- [Exercise]: Please work out how many lines in the material below contain the string "computer", and answer with that number only.

- [Data supplied]:

*** Block opens ***

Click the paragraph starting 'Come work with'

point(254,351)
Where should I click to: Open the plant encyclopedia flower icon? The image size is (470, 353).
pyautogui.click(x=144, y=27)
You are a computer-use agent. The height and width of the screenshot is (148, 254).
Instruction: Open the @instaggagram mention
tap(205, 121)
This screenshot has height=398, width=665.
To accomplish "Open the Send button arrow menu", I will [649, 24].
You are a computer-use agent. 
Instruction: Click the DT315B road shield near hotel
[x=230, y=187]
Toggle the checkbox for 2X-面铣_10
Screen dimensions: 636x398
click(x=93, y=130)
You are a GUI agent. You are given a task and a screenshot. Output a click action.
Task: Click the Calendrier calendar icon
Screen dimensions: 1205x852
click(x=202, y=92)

*** Block closes ***
*** Block opens ***

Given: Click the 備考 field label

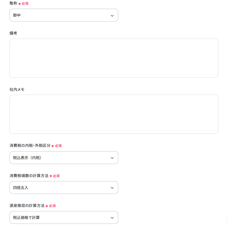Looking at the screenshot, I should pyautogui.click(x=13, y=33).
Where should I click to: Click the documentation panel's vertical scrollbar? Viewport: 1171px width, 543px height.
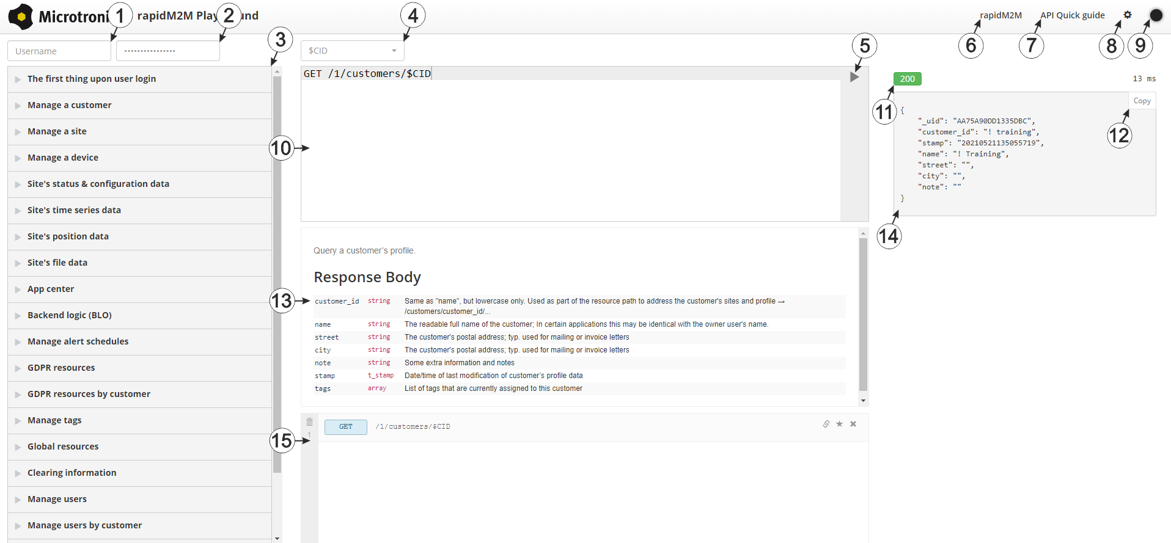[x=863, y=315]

*** Block closes ***
*** Block opens ***

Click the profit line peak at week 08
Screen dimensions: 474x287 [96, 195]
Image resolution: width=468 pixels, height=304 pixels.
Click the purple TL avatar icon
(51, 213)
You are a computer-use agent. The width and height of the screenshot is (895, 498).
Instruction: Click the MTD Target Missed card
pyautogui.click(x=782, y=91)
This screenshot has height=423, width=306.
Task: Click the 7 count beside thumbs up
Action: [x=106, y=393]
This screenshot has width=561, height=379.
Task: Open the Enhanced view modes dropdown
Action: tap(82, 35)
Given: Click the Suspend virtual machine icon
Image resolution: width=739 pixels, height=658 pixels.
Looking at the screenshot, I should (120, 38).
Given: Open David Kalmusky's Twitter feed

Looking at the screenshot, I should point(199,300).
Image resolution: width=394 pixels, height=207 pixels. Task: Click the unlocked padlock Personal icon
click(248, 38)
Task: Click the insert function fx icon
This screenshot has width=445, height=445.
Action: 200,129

*** Block closes ***

- [Answer to this problem]: 3